5. Don't take on 10 years of grievances all at once.

Break down the issues into manageable bits that are tangible. The problems didn't happen overnight, and it will take some time to unpack them. You don't want to overwhelm the opportunity to look at things.

Make a short list of things that are troubling, and include examples of what you mean with something that happened recently. For example: (1) I feel ignored when you ask me how I am and then walk away into another room. (2) I don't like it when we have to cancel plans with friends because a deadline at work came first. These two issues point to a common theme, actually: feeling invalidated. There may be an example that feels raw but happened three years ago, but this event is going to require more reflection and conversation to understand why it is still a sticking point for one person years later.

6. You and your partner must both recognize your own and each other's limits.

You must be willing to concede that your partner might only be able to do so much or go so far, and it's important to speak openly about whether that is enough. You can and should concede that behaviors you have aggravate your partner and make an effort to minimize tension around these incidents; at the same time, everyone needs to feel safe in a relationship and not constantly be expected to change. It is important to assess the effort toward minimizing points of tension against things that a person can't or won't change. Is this OK? Can it be tolerated? Where do you draw the line?

7. Relationships are works in progress, always.

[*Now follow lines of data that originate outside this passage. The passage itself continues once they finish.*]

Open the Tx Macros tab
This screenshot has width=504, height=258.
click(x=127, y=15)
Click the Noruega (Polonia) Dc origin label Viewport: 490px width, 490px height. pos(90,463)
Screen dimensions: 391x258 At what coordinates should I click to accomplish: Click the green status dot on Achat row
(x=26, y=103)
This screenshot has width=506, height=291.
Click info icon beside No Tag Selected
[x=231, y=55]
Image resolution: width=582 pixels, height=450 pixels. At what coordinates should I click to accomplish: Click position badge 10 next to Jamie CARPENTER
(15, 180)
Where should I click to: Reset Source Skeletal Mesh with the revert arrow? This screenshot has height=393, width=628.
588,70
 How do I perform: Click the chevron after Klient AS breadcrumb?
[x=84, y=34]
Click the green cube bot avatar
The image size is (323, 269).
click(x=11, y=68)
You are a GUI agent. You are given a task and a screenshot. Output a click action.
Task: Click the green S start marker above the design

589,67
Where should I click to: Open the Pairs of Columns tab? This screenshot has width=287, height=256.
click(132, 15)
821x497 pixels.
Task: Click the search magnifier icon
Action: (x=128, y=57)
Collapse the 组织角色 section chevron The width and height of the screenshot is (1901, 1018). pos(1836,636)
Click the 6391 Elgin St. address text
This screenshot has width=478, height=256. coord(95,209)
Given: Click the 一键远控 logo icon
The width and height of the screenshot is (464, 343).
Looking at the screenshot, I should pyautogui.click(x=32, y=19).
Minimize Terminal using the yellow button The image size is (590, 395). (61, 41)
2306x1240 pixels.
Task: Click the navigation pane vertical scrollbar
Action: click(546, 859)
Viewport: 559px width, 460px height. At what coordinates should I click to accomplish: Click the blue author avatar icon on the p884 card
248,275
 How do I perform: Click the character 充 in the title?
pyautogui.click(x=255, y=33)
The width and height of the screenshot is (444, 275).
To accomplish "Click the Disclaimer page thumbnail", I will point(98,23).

No one is perfect. No relationship is perfect. Think of your relationship as a work of art that you are constantly reshaping based on who you are and who your partner is. Know that people shift and change, and all of us need support regardless of where we are or what is going on. Events happen and affect each person differently. But this impact doesn't have to translate to a point of no return. It is possible to sustain love when both of you are committed to being together.

Marriage is one of the biggest decisions that anyone makes in a lifetime. There will always be rough patches, but you can learn to attune to a more harmonious navigation with your partner. Once you recognize the relationship as a work in progress with care and love at the center, counseling does have the potential to provide a vast array of tools to interact healthfully for many years to come.